Timopht disappeared. Soon the wheels were heard rolling over the stones of the court, and the horses stamping and pawing as the equerries fastened them to the yoke.

The Pharaoh came down, followed by Thamar. He sprang up on the chariot, took the reins, and seeing that Thamar hesitated,—

"Come, get up," he said.

He clucked his tongue, and the horses started. The awakened echoes gave back the sound of the wheels, which sounded like low thunder through the vast halls, in the midst of the night silence. The hideous old woman, clinging with her bony fingers to the rim of the chariot by the side of the godlike Pharaoh, presented a strange sight, which fortunately was seen by none but the stars twinkling in the deep blue heavens. She resembled one of the evil genii of mysterious face which accompany the guilty souls to Hades.

"Is this the way?" said the Pharaoh to the woman at the forks of a street.

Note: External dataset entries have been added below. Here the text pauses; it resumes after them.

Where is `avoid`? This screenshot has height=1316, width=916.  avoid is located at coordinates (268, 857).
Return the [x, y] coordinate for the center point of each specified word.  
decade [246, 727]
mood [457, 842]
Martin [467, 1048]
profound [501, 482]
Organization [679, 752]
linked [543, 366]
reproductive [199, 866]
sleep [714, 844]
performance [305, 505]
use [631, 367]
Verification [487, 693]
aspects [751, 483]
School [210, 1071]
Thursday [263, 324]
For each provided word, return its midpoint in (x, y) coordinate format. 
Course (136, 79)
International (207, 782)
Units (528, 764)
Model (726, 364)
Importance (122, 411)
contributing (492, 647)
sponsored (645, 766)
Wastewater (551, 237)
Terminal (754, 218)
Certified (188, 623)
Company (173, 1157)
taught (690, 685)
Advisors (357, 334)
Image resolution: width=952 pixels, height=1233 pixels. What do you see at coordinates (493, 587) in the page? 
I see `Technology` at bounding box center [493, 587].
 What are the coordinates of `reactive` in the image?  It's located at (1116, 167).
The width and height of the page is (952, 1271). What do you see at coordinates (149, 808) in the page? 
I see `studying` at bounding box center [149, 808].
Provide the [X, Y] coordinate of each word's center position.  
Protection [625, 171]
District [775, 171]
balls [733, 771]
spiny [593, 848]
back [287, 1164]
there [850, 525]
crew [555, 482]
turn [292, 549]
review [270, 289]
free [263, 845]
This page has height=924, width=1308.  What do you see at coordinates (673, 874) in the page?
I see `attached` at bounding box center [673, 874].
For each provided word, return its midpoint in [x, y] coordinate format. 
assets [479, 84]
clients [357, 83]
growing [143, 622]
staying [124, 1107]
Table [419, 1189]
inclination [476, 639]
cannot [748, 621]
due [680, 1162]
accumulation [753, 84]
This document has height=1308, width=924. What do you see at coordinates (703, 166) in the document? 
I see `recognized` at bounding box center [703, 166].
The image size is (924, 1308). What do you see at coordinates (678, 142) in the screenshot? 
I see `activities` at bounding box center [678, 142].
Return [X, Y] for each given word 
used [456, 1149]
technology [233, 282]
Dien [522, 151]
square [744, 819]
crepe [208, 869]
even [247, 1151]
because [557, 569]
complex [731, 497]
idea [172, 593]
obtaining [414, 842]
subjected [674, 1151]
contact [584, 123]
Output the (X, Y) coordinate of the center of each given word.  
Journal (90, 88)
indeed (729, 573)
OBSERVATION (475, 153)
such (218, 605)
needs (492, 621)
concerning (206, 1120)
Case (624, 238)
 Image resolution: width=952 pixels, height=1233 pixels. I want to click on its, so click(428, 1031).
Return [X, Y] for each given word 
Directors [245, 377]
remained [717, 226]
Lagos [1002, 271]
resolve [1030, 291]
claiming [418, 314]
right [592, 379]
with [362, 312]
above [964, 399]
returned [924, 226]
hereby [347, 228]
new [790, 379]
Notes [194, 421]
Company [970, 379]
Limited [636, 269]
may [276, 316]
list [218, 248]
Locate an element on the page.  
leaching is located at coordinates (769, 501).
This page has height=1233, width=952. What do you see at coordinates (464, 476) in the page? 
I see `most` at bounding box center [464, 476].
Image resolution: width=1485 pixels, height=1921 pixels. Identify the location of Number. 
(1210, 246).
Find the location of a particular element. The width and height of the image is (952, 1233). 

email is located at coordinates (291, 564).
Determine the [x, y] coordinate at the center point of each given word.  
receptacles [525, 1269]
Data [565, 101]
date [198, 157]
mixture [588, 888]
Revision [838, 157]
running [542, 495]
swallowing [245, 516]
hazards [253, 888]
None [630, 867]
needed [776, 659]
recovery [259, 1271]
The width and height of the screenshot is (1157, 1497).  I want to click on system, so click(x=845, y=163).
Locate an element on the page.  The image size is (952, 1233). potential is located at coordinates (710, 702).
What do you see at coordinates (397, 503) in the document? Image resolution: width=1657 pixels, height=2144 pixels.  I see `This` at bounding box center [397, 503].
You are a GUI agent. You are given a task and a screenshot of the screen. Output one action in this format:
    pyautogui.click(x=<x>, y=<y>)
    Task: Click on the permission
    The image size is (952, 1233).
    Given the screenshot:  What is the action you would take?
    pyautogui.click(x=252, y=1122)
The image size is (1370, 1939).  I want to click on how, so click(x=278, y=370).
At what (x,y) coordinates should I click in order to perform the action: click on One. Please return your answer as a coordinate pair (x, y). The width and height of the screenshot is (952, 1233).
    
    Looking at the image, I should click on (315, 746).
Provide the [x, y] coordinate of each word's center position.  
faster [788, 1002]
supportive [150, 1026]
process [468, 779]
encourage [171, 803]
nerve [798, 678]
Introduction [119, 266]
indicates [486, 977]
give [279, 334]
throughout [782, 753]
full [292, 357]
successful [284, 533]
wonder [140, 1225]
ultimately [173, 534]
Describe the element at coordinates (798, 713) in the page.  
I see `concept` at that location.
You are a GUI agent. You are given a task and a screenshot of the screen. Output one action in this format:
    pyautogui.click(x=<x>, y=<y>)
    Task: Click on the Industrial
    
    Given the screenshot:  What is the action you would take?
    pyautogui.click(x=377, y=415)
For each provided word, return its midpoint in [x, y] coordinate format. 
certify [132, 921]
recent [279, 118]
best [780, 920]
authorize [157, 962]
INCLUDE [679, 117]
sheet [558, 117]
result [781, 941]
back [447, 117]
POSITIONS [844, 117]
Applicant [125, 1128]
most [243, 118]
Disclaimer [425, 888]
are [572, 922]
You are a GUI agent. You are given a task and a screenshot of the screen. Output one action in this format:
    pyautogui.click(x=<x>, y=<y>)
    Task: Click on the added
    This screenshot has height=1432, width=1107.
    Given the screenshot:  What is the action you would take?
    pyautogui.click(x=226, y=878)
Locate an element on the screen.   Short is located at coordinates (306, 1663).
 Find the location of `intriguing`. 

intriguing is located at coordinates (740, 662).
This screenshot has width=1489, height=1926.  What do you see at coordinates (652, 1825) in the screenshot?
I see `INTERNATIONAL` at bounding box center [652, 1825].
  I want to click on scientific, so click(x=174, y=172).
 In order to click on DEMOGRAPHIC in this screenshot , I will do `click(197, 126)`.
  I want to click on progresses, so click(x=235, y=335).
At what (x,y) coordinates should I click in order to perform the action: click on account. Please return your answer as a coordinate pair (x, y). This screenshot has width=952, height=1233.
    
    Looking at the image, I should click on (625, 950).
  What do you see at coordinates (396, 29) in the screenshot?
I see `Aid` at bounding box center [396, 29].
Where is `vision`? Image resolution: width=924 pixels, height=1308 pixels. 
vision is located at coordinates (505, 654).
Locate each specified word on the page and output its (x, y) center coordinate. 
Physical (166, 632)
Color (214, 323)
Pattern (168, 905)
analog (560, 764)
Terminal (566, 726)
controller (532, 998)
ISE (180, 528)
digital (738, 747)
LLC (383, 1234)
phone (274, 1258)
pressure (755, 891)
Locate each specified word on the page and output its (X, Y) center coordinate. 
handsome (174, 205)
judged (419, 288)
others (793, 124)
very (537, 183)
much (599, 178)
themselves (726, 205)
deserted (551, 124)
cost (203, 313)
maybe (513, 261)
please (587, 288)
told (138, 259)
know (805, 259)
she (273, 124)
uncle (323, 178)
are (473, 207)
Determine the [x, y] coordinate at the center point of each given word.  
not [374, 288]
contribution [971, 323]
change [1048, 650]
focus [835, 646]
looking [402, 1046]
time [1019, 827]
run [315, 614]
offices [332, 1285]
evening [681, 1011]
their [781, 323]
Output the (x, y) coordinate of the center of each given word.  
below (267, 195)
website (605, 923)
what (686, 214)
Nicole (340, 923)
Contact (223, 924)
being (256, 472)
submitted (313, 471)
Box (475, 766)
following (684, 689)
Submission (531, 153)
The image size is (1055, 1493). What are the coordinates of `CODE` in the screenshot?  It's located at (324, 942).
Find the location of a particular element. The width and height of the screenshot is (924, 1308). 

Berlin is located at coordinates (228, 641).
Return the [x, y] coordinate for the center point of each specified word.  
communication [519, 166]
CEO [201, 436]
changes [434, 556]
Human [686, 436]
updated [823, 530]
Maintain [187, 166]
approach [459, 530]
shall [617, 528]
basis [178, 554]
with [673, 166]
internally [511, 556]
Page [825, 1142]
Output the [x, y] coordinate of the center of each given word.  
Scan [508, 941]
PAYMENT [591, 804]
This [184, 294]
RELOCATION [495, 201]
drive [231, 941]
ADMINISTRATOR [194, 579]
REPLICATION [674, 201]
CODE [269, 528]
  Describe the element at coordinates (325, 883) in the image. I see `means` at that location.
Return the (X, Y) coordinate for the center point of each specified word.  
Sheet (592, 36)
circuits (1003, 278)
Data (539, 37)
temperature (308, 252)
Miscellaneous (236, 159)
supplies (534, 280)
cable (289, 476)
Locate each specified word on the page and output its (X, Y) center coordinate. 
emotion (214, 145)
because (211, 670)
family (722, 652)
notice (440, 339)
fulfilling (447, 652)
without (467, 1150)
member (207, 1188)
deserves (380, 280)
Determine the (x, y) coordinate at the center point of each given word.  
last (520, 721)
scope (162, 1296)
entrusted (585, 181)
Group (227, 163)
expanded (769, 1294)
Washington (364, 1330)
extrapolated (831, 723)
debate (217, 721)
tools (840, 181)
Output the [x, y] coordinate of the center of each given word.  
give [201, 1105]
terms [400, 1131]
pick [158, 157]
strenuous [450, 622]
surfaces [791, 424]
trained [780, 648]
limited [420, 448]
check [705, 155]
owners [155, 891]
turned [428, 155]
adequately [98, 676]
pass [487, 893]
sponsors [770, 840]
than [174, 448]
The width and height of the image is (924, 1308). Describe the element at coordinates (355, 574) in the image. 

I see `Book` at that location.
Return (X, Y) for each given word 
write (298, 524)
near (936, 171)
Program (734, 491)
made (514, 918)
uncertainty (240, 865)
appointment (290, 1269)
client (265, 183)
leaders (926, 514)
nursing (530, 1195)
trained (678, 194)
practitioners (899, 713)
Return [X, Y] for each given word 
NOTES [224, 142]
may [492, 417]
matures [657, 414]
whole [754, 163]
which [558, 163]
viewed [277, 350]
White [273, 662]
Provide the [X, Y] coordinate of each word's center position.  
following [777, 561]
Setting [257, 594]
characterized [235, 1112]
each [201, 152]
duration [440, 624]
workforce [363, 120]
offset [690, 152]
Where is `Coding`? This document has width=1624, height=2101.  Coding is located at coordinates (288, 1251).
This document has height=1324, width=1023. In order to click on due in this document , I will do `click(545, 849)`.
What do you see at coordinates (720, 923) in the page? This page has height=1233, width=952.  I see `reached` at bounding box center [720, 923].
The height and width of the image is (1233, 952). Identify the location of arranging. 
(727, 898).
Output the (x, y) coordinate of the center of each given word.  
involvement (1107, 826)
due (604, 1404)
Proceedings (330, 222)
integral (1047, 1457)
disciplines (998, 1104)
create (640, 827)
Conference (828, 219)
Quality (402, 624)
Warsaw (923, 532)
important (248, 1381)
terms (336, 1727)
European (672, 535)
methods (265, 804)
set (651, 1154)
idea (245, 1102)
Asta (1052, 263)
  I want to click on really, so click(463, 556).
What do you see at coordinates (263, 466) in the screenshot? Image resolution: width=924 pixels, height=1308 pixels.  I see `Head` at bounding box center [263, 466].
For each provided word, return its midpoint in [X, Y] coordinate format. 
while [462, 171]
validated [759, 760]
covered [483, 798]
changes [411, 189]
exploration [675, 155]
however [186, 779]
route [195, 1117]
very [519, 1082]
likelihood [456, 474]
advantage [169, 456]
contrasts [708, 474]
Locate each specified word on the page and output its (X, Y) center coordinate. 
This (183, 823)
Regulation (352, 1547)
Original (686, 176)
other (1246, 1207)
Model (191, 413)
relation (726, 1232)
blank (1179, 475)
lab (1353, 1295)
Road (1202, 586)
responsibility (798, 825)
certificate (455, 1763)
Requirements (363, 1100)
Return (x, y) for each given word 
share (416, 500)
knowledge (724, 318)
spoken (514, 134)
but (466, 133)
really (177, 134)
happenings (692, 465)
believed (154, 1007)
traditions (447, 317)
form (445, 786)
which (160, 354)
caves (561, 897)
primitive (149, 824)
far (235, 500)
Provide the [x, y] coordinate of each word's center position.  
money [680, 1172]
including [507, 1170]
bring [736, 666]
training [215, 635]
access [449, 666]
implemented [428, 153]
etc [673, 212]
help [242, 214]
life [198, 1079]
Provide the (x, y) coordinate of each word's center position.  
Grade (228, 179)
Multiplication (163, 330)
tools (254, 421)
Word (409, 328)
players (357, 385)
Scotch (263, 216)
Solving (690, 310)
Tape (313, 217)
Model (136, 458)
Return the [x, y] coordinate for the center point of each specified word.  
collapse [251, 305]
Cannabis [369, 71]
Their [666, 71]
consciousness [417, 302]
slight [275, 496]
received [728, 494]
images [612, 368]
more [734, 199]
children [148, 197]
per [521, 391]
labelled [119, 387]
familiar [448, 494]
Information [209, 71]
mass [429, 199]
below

"Yes," replied Thamar, stretching her withered hand in the right direction.

The horses, urged on by the whip, sprang forward, and the chariot leaped upon the stones with a noise of brass.

Meanwhile Tahoser slept by the side of Ra'hel. A strange dream filled her sleep. She seemed to be in a temple of immense size. Huge columns of prodigious height upbore the blue ceiling studded with stars like the heavens; innumerable lines of hieroglyphs ascended and descended along the walls between the panels of symbolic frescoes painted in bright colours. All the gods of Egypt had met in this universal sanctuary, not as brass, basalt, or porphyry effigies, but as living shapes. In the first rank were seated the gods Knef, Buto, Phtah, Pan-Mendes, Hathor, Phré, Isis; then came the twelve celestial gods,—six male gods: Rempha, Pi-Zeous, Ertosi, Pi-Hermes, Imuthi; and six female deities: the Moon, Ether, Fire, Air, Water, Earth. Behind these swarmed vaguely and indistinctly three hundred and sixty-five Decans, the familiar dæmons of each day. Next appeared the terrestrial deities: the second Osiris, Haroeri, Typhon, the second Isis, Nephthys, the dog-headed Anubis, Thoth, Busiris, Bubastis, the great Serapis. Beyond, in the shade, were faintly seen idols in form of animals,—oxen, crocodiles, ibises, hippopotami. In the centre of the temple, in his open mummy-case, lay the high-priest Petamounoph, who, the bandages having been unwound from his face, gazed with an ironical air at that strange and mysterious assembly. He was dead, not living, and spoke, as it often happens in dreams; and he said to his daughter, "Question them and ask them if they are gods."

And Tahoser proceeded to put to each one that question, and each and all replied: "We are only numbers, laws, forces, attributes, effluvia, and thoughts of God, but not one of us is the true God."